===== Extract to read
Facial Recognition + DJI Tello Drone
Here is a little video of the drone in action, it follows people around using facial recognition! https://youtu.be/djg_Msd-Yks
Essentially there are two parts to this project:
- Connecting to the drone and sending commands to it
- Performing facial recognition and calculating where the drone needs to go
Connecting to the drone is pretty simple. The drone transmits its own wifi, so you can just connect to that, and communicate with the drone through a UDP websocket and multithreading. I created a python interface for this part and got the drone moving with my laptop's keyboard, however I wasn't able to solve the problem of receiving the video data from the drone in time. I was too eager to get the drone up and running, so instead I used this interface I found on GitHub. Now that we had access to the drone's video, we can finally perform some calculations!
I took the video frames from the drone and used OpenCV, numpy and a Haar Cascade classifier for facial recognition. A face is recognized and bound by a rectangle. We are given the top-left corner of the rectangle, and its width and height. With that I found the middle of the face, and calculated the 2D vector from the middle of the video frame to the middle of the face.
We basically want the drone to move so it's centered on a face, so the the middle of the frame has to be around the middle of the face. The 2D vector can help in moving the drone up, down, left and right, but not in a third dimension (forward/backward). To find the third dimension, I used the size of the face and compared it with an arbitrary face size. For example, let's say a 'normal' face size is 150x150 pixels. If the current face found is larger than 150x150, we know that the drone is too close, and vice versa. So with all of that we get a 3D vector representing the displacement of the drone.
Next I set an arbitrary threshold such that if the drone's displacement was within said threshold, it wouldn't need to move. This is so that the drone doesn't constantly try to 'fix' it's position even if is just a few pixels off of the center of the face. Now we have all of the information needed, all that's left to do is to send movement commands to the drone, based on the vector and the threshold.
- Use a combination of yaw and left/right movement to handle a left/right displacement of the face. Currently yaw is not used, only left/right movement is.
- Use the magnitude of the 3D displacement vector to determine the speed at which the drone should move. If the drone is very far from the face, it could move at a higher speed, and if the drone is closer, a slower speed. Currently, the drone moves at a constant speed.
- Framerate is a big one. We want to make the displacement vector to be as accurate and as recent as possible. A lower framerate would mean that if the person moves abruptly between two frames, the most recent displacement vector would be 'outdated' and wouldn't represent the right direction that the drone needs to move.
- Drone response time is a huge factor as well. The DJI Tello doesn't move instantly when a command is sent, there is a tiny delay, which could be caused by many factors. However, this limits the drone from moving accurately, because there could be instances where the drone is moving in a direction and needs to suddenly change directions, but the delay means the drone can't reflect the updated information in its movement. Also, the DJI Tello can't handle consecutive commands well. Sometimes, if two commands are sent back-to-back, the second command will not register. Again, this adds to the problem of not having the most recent information.
Note: I am currently using this interface for interacting with the drone: https://github.com/damiafuentes/DJITelloPy. However, I am writing my own interface for the drone and will be switching to it once it is ready: https://github.com/SamarthAP/TelloWrapper.
==========
===== Recorded information
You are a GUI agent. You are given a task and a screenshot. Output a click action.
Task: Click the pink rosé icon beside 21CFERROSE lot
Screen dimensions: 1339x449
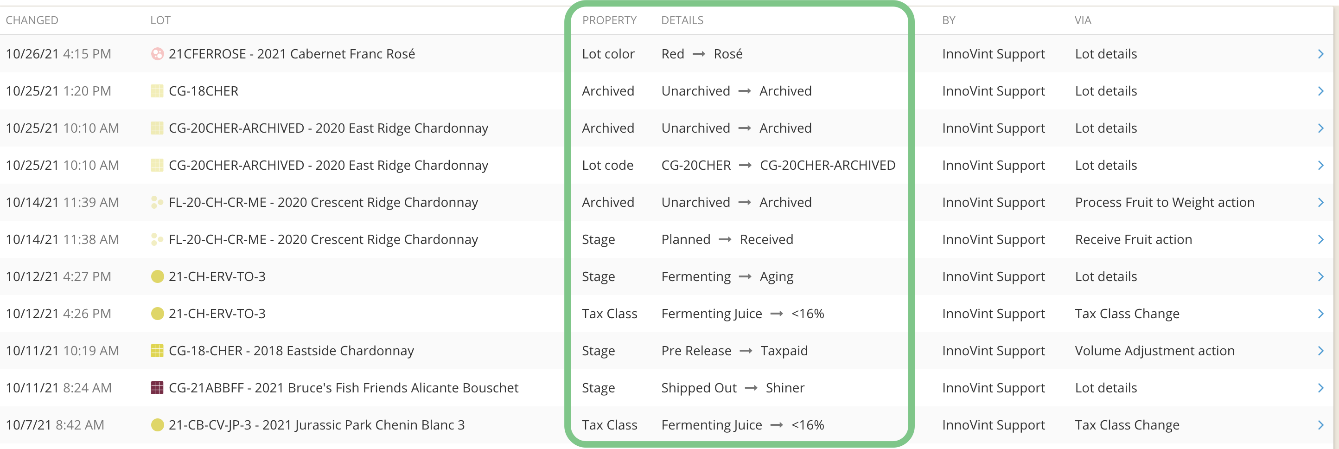click(x=157, y=54)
==========
In the drone face-tracking write-up, what kind of classifier is used for facial recognition? The material stands apart from the drone face-tracking write-up.

A Haar Cascade classifier.